| Your goal |
Render the data from the line containing "现代言情 (587, 161)" through the line containing "资讯 (459, 161)", both included, as a Markdown table with the columns Row and Data line. Number each line and leave out blank lines.
##### Provided data
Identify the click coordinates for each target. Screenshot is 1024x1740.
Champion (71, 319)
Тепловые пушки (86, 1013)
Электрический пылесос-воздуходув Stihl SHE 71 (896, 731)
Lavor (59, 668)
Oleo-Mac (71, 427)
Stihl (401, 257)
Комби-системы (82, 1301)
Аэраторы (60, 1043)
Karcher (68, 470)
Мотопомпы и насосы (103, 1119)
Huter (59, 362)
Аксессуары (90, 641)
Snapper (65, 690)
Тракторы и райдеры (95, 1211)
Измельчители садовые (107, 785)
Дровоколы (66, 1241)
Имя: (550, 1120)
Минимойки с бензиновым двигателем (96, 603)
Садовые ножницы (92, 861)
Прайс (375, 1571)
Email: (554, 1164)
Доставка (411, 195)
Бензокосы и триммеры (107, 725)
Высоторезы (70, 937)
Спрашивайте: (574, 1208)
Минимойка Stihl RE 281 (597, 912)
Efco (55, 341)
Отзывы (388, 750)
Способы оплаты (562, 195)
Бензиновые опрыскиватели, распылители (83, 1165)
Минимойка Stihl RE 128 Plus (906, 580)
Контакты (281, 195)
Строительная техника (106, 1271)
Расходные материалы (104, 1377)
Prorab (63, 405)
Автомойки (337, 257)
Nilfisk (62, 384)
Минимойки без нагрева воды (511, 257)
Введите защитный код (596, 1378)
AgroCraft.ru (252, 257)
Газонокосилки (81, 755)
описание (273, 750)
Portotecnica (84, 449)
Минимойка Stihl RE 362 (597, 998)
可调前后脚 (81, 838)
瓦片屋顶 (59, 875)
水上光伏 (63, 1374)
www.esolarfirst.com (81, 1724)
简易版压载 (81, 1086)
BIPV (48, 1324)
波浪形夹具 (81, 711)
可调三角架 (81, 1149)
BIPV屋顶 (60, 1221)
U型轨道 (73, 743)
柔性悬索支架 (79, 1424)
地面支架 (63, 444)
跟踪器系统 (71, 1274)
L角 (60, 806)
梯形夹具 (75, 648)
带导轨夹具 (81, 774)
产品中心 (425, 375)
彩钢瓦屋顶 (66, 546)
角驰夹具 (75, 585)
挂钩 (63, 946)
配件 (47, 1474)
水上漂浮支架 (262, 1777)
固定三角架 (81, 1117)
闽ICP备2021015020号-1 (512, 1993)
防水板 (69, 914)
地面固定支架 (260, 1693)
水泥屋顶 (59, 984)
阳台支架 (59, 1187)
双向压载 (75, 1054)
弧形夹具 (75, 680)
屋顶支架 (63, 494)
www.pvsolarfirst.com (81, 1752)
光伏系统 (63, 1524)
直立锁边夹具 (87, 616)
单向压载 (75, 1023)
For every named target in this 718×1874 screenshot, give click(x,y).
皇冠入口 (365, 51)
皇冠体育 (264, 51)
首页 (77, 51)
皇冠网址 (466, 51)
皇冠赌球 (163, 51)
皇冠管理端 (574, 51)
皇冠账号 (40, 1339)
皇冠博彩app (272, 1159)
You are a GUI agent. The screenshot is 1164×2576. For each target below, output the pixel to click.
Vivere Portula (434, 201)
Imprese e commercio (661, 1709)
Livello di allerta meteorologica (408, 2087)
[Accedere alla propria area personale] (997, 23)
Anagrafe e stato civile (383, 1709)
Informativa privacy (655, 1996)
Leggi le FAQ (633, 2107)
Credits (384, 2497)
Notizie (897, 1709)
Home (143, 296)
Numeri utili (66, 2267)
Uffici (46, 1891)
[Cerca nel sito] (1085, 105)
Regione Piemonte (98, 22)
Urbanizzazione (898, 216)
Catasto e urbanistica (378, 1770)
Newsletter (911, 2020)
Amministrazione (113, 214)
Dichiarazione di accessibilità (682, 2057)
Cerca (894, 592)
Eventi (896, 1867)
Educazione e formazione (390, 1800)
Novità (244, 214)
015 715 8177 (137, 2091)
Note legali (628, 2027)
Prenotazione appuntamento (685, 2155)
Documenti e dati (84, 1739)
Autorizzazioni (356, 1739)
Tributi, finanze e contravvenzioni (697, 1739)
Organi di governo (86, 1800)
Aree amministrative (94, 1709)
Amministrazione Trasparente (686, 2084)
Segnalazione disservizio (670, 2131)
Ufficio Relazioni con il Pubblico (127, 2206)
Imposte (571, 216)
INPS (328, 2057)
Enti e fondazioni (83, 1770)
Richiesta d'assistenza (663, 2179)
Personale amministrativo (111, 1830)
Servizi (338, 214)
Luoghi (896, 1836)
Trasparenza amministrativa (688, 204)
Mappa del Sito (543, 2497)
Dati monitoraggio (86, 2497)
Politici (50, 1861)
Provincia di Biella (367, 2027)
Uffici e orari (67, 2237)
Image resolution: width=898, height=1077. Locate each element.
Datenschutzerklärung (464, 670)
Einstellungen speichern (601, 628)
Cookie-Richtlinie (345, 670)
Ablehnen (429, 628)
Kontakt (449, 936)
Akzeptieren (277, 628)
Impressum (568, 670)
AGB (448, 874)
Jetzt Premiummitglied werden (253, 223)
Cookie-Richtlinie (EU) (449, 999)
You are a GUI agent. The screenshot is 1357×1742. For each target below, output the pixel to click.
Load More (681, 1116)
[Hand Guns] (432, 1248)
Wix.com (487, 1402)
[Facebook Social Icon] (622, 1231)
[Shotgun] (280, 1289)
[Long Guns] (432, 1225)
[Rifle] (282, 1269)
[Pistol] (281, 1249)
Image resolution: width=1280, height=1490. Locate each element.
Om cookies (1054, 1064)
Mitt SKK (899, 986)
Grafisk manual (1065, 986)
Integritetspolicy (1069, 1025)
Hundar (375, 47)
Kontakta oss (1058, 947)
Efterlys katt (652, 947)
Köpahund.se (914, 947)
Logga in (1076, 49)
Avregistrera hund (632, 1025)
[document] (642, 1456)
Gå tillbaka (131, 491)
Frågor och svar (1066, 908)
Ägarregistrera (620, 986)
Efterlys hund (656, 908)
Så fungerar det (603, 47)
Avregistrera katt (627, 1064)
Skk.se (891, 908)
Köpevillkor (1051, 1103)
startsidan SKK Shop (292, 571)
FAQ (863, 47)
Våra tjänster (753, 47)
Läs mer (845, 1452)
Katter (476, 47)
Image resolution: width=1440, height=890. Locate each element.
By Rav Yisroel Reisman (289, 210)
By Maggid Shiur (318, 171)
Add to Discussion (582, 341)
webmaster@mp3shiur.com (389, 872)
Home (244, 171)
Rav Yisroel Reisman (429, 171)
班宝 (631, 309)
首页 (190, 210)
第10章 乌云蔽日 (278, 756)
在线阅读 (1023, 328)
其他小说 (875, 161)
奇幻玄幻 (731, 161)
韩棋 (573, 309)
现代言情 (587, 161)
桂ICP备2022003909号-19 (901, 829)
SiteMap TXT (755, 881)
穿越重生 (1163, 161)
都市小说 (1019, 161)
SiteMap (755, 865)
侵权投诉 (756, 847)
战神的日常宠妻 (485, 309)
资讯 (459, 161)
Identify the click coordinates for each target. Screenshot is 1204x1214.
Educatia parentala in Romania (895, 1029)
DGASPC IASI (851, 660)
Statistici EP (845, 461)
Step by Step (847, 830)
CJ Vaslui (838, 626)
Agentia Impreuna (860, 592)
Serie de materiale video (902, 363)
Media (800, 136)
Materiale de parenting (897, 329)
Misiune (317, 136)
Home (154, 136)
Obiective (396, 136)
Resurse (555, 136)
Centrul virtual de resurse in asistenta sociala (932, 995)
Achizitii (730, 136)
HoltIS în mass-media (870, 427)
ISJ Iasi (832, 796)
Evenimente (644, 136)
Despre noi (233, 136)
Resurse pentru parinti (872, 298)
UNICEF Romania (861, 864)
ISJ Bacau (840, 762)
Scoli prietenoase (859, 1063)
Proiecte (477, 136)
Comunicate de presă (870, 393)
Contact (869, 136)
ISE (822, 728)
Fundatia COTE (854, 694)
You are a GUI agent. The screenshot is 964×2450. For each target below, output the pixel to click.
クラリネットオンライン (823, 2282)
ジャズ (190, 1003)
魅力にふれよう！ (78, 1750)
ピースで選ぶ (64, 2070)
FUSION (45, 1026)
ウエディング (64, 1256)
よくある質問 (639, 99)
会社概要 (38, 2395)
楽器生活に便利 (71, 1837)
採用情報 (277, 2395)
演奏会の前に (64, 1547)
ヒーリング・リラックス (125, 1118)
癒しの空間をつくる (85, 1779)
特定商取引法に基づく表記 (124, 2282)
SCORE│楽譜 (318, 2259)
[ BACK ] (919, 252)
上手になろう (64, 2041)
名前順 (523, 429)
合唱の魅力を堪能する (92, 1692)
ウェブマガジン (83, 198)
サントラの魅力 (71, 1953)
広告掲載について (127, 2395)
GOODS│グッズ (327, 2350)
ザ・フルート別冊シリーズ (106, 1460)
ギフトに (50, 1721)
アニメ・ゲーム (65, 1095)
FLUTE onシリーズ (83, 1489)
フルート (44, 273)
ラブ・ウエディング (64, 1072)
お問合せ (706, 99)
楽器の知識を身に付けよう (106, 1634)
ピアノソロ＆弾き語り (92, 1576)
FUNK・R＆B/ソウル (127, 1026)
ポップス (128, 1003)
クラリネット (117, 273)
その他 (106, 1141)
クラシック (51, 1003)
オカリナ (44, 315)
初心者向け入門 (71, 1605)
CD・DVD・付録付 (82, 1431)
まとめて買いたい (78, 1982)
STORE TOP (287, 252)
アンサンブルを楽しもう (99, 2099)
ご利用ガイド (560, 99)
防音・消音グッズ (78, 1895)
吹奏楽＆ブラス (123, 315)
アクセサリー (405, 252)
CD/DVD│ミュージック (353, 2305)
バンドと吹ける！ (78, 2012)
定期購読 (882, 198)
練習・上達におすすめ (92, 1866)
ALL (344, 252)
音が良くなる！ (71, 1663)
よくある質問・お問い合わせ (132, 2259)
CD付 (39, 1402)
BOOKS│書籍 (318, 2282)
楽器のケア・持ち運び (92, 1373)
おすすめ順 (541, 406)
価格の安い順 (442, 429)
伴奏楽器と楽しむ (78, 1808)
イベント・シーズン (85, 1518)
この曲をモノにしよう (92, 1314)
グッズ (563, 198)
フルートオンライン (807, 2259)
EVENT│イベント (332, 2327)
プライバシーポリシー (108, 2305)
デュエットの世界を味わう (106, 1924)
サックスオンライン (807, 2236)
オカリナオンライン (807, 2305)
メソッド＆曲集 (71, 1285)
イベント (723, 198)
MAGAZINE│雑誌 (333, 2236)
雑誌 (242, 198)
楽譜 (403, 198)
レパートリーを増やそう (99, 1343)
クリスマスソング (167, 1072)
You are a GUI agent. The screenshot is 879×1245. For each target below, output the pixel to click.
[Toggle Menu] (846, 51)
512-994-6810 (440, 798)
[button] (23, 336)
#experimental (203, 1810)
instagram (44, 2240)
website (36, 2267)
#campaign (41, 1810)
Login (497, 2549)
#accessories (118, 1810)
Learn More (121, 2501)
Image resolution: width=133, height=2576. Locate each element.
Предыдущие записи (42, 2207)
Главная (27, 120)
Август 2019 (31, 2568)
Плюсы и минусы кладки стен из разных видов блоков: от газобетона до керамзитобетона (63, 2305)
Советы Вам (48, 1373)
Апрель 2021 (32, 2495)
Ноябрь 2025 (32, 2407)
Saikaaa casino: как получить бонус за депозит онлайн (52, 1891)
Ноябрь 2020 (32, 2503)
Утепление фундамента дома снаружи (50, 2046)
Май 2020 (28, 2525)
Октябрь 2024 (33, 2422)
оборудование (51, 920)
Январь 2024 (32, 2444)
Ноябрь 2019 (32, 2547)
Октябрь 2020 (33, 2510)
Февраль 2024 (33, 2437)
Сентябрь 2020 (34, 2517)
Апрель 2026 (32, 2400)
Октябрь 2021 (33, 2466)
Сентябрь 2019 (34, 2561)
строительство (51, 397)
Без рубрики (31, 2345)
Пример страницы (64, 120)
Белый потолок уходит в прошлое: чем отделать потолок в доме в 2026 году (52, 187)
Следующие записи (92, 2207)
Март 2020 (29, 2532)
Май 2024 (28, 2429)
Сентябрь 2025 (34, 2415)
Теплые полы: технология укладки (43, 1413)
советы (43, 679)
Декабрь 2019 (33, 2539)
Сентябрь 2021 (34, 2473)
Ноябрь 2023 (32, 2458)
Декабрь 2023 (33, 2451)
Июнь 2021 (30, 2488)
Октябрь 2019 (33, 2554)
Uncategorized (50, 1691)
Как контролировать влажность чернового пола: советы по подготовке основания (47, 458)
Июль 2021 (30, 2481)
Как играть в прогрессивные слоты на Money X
##########
| Worked answer |
| Row | Data line |
|---|---|
| 1 | 现代言情 (587, 161) |
| 2 | 桂ICP备2022003909号-19 (901, 829) |
| 3 | SiteMap TXT (755, 881) |
| 4 | 穿越重生 (1163, 161) |
| 5 | 都市小说 (1019, 161) |
| 6 | SiteMap (755, 865) |
| 7 | 侵权投诉 (756, 847) |
| 8 | 战神的日常宠妻 (485, 309) |
| 9 | 资讯 (459, 161) |